À ces chocs conjoncturels s’ajoutent des mutations structurelles. Les consommateurs réclament des produits durables, innovants et accessibles, tandis que, les industriels doivent simultanément financer la transition environnementale, la digitalisation de leurs activités, et le déploiement de l’intelligence artificielle. Autant d’investissements dont tous ne peuvent pas se permettre le rythme.
À cette pression s’ajoute celle de la concurrence internationale. Dans le secteur automobile, les constructeurs chinois gagnent en compétitivité grâce à une offre de véhicules électriques à prix compétitifs. Dans l’électroménager, les fabricants historiques affrontent des acteurs capables de produire à des coûts nettement inférieurs. Face à cette dynamique, les groupes européens n’ont d’autre choix que de revoir leurs stratégies.
Les exemples récents sont éloquents. En décembre 2025, Brandt était placé en liquidation judiciaire après plusieurs semaines de recherche infructueuse de repreneurs, entraînant la suppression de près de 700 emplois. Quelques mois plus tard, Seb annonçait un programme d’économies de 200 millions d’euros accompagné d’un plan social pouvant concerner jusqu’à 2 100 postes dans le monde. Quant à Renault, le constructeur poursuit une transformation en profondeur de son appareil industriel en s’associant notamment à des industriels chinois. Trois situations distinctes, mais un même constat : l’industrie française est engagée dans une course permanente à la compétitivité dont la désindustrialisation est l’un des effets les plus visibles.
"Les entreprises voient les signaux, mais elles attendent parfois en espérant que la situation se résorbe d’elle-même".
Le made in France peut-il encore résister ?
Face à cette situation, certains annoncent d’ores et déjà la fin du made in France, une conclusion sans doute prématurée, car malgré les difficultés, il conserve de nombreux atouts. Pour autant, son avenir ne pourra plus reposer sur le seul argument du produit local. De nombreux industriels misent sur d’autres leviers, dont l’automatisation des sites de production ou des partenariats stratégiques, à l’image de l’alliance entre Renault et le géant automobile chinois, Geely.

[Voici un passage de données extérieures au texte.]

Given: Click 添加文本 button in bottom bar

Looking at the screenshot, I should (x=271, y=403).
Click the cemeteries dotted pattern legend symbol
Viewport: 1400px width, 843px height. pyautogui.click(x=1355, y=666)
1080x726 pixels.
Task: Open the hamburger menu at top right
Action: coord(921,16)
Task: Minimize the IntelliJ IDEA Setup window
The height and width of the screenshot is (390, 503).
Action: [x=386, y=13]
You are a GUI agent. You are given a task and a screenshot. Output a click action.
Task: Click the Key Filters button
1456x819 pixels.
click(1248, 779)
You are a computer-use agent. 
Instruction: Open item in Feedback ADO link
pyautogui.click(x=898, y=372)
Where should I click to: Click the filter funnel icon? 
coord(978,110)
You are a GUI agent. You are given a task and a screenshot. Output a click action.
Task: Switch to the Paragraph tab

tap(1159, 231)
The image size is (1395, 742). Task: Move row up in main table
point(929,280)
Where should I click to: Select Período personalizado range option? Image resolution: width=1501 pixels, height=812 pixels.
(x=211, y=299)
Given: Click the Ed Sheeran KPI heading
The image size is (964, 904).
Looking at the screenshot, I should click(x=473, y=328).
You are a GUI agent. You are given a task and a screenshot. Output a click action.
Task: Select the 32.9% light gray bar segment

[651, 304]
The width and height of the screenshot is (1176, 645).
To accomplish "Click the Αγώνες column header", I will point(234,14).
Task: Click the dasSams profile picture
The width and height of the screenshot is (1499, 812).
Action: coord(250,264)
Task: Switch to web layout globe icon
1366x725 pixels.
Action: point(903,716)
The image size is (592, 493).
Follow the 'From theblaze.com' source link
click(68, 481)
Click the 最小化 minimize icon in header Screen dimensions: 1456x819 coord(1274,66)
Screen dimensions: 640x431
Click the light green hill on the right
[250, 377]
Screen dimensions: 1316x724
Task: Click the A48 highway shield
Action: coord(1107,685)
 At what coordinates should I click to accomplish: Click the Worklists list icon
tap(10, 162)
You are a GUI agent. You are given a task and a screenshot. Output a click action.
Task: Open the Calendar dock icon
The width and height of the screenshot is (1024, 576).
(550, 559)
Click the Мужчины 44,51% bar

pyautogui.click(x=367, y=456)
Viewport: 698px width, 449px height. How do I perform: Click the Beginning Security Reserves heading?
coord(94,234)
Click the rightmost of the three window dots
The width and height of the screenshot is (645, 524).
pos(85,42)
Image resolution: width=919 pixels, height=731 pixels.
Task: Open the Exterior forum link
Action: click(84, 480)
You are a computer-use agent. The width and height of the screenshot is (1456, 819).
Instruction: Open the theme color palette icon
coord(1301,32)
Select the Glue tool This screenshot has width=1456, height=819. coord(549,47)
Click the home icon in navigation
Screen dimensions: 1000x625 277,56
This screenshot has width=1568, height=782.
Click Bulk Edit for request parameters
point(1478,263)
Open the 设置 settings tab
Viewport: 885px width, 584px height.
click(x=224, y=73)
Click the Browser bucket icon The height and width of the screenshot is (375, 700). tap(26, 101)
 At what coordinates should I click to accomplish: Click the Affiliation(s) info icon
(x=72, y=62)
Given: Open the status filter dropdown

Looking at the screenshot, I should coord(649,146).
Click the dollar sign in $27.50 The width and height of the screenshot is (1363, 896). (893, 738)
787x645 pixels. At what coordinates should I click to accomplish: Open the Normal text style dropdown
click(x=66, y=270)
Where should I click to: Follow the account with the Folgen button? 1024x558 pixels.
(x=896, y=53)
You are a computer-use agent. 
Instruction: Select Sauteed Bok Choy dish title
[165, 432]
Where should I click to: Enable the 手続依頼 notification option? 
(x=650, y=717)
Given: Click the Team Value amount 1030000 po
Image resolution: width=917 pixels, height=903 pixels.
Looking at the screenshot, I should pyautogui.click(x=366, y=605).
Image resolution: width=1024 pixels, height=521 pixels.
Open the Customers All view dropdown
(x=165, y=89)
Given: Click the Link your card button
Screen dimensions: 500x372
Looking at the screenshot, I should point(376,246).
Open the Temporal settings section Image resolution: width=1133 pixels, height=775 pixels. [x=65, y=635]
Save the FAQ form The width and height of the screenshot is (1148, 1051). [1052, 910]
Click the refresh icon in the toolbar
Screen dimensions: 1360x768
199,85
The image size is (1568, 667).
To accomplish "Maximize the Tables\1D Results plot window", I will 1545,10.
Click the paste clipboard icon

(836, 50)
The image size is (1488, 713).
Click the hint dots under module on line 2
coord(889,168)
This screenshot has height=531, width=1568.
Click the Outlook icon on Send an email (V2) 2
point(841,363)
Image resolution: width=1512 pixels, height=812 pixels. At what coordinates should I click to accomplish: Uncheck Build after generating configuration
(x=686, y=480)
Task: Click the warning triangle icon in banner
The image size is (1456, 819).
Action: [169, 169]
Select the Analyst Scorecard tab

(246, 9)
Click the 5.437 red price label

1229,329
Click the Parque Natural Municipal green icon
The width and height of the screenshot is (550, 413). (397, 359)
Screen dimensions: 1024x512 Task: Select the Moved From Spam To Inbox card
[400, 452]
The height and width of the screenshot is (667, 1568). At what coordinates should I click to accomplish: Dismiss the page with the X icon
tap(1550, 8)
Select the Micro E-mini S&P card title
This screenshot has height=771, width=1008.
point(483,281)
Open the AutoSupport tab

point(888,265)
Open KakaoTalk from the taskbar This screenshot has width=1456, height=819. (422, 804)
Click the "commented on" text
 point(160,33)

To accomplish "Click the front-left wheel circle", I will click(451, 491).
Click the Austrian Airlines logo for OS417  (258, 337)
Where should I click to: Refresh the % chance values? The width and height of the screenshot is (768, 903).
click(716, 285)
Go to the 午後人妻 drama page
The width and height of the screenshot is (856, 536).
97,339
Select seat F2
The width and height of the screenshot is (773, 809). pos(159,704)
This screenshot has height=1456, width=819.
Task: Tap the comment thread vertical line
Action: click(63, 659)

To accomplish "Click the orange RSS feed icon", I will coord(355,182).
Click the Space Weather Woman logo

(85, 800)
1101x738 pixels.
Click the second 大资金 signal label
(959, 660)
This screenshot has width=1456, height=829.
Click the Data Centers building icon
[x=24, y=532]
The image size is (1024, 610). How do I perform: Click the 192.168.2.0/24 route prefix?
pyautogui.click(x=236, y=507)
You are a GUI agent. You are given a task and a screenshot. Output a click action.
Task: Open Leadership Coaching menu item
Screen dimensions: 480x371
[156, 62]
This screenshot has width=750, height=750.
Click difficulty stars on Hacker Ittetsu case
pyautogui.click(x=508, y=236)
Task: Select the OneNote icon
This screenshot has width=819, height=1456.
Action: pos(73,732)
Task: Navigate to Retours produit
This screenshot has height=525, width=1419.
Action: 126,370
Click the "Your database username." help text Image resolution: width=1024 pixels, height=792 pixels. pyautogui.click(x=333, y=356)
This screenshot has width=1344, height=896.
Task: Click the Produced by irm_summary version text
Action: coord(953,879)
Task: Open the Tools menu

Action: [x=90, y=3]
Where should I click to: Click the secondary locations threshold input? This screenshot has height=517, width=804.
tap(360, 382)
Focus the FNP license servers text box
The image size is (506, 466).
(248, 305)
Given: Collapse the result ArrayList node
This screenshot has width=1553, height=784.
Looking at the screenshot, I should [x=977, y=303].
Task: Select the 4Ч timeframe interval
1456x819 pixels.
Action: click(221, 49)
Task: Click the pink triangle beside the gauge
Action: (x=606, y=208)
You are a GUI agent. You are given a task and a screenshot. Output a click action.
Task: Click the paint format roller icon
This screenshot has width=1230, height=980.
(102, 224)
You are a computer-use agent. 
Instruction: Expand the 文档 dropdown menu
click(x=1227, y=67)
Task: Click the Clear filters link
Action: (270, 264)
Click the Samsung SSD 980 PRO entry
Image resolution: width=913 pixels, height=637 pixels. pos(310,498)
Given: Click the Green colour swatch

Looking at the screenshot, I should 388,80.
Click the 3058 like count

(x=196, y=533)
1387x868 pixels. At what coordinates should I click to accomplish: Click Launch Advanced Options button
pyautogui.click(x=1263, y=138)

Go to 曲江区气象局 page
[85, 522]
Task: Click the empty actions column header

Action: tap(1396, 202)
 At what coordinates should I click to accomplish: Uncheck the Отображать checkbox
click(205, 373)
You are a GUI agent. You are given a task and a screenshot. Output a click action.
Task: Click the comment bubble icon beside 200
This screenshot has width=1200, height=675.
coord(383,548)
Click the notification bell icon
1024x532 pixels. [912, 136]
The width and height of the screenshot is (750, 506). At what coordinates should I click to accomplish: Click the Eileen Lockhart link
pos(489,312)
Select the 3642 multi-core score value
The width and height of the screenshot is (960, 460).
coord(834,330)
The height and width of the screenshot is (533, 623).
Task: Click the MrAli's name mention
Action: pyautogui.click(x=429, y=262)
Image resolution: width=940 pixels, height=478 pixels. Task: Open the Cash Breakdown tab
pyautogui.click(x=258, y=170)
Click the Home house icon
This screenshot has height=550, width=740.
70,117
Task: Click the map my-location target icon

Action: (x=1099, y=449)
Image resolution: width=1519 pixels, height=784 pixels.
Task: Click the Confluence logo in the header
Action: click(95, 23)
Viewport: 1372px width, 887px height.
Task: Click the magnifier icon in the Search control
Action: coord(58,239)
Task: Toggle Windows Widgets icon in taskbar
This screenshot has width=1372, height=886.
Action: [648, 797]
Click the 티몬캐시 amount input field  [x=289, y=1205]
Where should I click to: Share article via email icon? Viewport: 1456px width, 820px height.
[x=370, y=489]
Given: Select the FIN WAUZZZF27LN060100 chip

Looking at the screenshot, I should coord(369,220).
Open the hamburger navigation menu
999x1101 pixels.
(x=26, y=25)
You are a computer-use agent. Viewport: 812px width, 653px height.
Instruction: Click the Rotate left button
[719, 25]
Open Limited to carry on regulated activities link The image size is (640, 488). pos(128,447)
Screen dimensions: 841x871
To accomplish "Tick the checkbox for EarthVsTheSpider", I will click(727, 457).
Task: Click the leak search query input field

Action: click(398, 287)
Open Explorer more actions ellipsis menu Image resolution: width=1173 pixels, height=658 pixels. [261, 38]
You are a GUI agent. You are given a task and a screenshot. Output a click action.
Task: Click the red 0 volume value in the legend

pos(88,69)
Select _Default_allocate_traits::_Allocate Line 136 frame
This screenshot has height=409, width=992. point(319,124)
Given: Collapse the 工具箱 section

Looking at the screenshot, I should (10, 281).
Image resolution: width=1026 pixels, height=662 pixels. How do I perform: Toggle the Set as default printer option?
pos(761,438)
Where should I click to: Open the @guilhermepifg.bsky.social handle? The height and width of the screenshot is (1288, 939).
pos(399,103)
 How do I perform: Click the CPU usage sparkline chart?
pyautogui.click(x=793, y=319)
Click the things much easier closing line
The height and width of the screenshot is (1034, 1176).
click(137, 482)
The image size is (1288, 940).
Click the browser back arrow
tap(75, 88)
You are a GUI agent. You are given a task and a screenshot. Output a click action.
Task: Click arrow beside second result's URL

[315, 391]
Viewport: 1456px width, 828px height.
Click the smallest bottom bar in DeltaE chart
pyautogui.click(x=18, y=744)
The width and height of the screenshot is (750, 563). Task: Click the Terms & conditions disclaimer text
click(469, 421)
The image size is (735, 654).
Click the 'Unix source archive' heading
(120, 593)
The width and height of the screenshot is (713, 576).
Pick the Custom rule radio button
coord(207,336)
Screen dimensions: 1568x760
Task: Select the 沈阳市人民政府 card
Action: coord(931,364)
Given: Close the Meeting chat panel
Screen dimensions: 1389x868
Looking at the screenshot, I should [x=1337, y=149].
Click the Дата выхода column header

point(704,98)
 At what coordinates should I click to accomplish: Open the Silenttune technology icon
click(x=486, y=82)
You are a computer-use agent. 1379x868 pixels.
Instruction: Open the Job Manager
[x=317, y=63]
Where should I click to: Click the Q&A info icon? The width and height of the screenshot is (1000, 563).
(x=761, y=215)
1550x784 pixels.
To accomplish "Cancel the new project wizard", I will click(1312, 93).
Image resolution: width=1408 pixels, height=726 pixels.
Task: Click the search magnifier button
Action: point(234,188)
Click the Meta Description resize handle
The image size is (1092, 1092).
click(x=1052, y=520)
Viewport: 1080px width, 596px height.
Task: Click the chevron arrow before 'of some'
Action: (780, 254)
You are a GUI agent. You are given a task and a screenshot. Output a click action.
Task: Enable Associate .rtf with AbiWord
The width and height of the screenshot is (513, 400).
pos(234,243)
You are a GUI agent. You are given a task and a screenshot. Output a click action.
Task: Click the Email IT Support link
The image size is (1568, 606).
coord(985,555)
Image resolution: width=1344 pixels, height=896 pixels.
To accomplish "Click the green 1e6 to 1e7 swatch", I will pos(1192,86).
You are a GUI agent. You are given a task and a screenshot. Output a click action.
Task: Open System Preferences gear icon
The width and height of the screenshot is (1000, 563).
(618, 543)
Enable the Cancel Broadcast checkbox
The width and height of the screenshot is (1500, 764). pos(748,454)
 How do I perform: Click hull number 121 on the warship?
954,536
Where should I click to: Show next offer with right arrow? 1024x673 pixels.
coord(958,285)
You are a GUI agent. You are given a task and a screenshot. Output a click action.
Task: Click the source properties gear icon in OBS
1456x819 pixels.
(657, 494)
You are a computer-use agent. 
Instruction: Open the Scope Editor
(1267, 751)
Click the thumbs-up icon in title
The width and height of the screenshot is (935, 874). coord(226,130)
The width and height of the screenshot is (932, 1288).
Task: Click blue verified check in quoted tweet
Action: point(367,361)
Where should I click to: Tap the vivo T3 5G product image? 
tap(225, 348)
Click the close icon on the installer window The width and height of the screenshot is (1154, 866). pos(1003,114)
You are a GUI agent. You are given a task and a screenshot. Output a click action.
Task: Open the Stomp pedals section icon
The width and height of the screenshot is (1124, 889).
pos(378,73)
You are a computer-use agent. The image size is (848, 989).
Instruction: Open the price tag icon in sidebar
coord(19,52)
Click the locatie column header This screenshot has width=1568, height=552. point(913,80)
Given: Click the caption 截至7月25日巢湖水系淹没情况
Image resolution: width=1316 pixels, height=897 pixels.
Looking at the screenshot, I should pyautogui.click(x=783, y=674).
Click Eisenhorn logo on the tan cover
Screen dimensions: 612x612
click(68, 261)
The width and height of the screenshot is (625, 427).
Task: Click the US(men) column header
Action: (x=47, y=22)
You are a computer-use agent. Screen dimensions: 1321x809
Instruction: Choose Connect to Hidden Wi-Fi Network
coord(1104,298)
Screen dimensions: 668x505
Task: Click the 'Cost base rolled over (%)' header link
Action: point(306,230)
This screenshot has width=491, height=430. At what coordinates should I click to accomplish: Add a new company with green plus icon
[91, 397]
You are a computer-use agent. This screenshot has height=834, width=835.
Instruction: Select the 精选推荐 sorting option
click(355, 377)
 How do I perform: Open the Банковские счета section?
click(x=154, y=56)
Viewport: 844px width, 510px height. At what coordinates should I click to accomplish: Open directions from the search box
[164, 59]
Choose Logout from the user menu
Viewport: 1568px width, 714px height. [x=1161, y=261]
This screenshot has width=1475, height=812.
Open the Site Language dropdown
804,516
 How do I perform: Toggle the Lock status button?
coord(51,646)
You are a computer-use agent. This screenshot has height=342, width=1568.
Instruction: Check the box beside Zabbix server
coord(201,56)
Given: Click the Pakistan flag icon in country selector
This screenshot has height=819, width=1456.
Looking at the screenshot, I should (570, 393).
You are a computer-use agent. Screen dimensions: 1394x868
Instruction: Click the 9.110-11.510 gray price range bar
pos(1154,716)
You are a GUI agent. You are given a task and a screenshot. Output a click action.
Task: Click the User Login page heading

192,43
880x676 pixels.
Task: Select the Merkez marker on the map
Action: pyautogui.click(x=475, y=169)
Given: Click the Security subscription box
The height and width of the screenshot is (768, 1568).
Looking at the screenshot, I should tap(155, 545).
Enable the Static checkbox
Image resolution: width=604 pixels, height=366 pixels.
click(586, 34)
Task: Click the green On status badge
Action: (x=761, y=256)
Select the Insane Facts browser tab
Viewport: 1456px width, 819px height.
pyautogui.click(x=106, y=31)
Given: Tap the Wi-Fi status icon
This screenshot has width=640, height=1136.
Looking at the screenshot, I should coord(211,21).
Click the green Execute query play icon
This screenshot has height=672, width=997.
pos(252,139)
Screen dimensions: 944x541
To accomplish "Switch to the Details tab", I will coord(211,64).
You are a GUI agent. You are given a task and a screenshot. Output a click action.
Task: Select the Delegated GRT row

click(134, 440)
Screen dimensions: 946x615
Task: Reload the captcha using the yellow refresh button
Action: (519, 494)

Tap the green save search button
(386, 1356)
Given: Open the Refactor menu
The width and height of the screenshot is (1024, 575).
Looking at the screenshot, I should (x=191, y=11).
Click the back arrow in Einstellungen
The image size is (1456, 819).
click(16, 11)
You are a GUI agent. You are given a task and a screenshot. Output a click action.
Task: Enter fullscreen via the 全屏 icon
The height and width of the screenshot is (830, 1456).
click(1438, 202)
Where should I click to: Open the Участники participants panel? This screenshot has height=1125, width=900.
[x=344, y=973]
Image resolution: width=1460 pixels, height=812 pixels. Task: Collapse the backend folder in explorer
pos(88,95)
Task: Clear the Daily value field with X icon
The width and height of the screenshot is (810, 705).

L’avenir de l’industrie française dépendra autant de son aptitude à s’adapter à un rythme d’innovation soutenu et que de sa résilience face aux chocs économiques. Car les entreprises qui surmontent les crises ne sont pas toujours les mieux dotées. Souvent, ce sont celles qui parviennent à anticiper ces chocs, et réagissent à temps.
" Très souvent, le problème n’est pas l’absence de réaction, mais le délai de réaction. Les entreprises voient les signaux, mais elles attendent parfois en espérant que la situation se résorbe d’elle-même. Le risque est alors de sous-estimer une fragilité de fond en la prenant pour une difficulté passagère ", analyse Irina Pascutto.
Le made in France n’a pas disparu mais il aborde un tournant décisif, où se jouent à la fois l’avenir de milliers d’emplois, la transmission de savoir-faire historiques et la capacité de la France à demeurer une nation industrielle dans une économie mondiale très compétitive.